(Collected data entries)
********************
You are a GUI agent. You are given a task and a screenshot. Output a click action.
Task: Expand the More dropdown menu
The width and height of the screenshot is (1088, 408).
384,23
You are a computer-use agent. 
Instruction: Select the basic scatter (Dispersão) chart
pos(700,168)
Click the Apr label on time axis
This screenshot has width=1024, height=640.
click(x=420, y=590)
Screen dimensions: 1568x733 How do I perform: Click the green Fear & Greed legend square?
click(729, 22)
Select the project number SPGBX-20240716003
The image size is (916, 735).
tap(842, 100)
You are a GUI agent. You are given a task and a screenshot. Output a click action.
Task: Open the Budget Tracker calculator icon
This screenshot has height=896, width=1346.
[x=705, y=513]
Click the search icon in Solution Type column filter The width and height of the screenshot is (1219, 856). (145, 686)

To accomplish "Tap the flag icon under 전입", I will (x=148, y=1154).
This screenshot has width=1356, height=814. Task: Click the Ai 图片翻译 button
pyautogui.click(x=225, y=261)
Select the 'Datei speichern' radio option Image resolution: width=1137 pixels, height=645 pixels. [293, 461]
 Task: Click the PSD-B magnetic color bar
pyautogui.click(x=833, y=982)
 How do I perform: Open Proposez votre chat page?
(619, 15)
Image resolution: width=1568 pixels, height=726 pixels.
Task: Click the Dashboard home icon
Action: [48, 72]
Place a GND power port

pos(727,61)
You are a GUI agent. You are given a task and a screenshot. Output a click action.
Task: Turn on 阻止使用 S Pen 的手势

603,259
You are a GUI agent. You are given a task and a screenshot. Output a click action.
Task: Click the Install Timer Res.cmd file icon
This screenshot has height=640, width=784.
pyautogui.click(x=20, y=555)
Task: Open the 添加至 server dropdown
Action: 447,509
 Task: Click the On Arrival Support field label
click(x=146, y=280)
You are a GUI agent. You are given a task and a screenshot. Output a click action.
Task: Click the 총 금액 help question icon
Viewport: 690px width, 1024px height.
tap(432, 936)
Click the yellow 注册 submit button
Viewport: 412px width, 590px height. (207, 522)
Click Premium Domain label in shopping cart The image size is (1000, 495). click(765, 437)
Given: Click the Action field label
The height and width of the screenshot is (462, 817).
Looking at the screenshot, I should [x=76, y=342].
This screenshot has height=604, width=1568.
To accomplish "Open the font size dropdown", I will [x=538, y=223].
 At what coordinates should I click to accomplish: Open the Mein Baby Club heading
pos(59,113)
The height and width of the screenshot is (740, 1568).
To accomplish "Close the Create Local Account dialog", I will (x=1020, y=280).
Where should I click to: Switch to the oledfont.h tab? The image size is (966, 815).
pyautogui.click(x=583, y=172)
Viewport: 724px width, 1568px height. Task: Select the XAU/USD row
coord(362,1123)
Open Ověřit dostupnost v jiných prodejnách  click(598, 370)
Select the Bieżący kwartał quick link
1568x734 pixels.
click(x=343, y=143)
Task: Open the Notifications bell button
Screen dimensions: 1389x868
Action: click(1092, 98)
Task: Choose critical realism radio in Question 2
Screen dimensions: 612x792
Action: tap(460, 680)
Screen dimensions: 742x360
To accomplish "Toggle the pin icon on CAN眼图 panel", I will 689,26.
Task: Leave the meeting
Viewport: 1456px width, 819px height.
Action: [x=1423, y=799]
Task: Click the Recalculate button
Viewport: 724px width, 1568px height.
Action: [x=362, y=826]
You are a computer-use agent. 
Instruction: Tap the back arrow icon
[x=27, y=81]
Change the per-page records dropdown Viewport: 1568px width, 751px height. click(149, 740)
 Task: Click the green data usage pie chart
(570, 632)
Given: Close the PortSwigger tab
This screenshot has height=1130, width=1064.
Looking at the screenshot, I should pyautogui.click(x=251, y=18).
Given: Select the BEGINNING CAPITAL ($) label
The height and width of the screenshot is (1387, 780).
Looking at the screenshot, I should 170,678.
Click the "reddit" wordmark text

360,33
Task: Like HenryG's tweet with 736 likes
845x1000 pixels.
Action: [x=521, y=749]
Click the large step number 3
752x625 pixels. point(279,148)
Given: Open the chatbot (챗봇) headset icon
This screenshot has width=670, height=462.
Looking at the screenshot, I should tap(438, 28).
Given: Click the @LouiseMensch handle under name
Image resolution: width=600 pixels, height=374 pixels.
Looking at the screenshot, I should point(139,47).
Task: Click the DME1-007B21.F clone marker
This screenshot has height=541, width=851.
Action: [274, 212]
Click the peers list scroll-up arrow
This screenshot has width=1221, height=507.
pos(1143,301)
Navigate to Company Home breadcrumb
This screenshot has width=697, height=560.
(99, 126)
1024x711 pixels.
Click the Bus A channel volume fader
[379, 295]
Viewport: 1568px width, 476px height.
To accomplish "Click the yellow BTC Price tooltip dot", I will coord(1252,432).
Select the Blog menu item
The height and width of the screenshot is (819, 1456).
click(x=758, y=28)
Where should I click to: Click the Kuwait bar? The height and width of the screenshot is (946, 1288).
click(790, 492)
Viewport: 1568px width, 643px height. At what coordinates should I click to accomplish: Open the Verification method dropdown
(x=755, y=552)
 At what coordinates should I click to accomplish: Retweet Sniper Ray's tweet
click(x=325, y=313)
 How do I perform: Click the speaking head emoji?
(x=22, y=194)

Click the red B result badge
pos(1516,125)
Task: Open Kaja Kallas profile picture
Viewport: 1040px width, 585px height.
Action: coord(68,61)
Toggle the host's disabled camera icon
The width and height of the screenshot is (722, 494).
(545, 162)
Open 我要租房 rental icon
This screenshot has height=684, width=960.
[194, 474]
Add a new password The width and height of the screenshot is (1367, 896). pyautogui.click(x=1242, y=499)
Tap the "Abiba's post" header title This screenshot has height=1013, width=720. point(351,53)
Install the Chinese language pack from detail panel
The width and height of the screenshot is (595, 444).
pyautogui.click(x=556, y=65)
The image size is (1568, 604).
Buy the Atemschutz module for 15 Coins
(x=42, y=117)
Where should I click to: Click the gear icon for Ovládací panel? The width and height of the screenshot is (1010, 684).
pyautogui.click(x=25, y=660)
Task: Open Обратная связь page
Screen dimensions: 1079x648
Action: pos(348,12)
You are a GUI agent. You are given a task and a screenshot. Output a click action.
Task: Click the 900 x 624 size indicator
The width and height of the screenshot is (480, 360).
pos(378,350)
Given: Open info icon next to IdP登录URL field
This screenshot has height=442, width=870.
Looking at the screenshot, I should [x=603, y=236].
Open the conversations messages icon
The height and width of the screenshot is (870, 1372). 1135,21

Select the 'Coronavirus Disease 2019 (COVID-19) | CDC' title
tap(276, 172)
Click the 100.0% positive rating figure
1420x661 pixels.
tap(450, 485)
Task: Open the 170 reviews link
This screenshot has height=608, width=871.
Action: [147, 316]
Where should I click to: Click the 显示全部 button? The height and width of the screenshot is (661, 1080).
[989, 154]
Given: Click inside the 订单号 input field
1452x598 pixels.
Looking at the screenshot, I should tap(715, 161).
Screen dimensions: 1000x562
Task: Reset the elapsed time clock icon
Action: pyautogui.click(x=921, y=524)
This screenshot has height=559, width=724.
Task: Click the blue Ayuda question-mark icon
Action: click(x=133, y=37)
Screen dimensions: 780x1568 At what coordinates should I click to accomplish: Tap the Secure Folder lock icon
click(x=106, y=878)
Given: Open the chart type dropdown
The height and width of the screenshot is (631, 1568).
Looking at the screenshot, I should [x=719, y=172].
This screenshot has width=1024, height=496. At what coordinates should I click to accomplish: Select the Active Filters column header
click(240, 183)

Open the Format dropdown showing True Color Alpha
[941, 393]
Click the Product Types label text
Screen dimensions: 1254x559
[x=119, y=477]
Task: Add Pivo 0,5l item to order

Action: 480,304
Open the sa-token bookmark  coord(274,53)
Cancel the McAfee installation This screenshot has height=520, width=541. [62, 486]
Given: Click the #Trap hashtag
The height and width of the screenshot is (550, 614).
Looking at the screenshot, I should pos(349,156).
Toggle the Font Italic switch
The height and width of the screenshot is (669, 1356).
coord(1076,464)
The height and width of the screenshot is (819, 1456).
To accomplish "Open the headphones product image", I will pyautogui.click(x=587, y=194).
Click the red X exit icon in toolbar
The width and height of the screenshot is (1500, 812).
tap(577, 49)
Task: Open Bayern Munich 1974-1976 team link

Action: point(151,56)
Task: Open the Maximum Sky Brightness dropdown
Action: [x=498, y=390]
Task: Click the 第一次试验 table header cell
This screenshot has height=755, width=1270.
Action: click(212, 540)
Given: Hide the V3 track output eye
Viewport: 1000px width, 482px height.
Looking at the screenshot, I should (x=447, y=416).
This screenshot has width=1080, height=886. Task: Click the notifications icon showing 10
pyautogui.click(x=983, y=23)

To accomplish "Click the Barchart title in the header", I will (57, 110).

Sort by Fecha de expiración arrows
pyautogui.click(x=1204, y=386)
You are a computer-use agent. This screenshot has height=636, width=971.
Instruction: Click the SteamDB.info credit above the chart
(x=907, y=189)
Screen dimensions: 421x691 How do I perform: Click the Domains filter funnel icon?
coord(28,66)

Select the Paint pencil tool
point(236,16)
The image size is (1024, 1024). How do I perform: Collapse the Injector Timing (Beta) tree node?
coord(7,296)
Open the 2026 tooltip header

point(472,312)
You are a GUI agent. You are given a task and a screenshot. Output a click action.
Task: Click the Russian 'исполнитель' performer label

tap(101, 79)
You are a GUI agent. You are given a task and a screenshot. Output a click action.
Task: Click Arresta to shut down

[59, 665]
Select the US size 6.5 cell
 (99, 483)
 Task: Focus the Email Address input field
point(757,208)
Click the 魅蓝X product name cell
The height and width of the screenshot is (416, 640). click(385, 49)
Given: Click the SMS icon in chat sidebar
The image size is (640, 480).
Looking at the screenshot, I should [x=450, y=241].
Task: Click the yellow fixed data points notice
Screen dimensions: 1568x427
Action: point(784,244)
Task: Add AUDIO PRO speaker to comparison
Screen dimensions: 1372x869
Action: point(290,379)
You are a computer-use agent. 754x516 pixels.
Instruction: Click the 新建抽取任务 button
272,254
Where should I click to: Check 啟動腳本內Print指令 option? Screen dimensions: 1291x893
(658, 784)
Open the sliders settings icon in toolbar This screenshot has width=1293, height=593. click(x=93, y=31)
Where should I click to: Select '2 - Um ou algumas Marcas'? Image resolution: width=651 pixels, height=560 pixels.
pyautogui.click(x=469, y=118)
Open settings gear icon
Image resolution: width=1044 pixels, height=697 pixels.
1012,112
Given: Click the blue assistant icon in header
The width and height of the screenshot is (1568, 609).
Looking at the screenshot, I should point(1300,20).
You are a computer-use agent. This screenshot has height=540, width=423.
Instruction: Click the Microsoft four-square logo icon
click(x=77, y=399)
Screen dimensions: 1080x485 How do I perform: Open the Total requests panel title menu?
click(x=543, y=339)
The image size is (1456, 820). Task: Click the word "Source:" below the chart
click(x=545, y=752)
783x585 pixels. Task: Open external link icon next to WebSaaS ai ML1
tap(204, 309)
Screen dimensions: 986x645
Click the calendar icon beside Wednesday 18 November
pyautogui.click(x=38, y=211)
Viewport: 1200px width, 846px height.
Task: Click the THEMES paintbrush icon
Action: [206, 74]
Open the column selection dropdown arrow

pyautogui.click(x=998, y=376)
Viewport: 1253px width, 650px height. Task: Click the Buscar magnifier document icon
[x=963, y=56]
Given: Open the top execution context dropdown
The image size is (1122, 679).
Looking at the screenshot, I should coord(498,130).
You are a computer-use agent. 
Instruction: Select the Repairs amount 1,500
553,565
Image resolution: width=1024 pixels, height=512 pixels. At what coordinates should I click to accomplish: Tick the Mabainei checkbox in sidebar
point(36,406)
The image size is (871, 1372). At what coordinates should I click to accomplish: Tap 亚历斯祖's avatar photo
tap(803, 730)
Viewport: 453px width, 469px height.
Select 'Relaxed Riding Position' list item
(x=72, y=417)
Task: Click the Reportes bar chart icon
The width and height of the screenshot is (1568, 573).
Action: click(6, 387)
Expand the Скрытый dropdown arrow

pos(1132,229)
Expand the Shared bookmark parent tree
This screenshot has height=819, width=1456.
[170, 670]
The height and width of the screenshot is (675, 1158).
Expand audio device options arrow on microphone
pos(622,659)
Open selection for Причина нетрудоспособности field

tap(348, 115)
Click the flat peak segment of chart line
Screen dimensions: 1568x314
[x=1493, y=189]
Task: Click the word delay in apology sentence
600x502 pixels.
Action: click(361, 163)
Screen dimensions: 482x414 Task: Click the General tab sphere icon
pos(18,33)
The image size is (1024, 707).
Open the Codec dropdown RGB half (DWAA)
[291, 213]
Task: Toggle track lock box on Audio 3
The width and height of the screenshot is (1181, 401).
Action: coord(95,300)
********************
Copy every line in the data above that has the string "Close" in it.

**Finished task:**
To accomplish "Close the Create Local Account dialog", I will (x=1020, y=280).
Given: Close the PortSwigger tab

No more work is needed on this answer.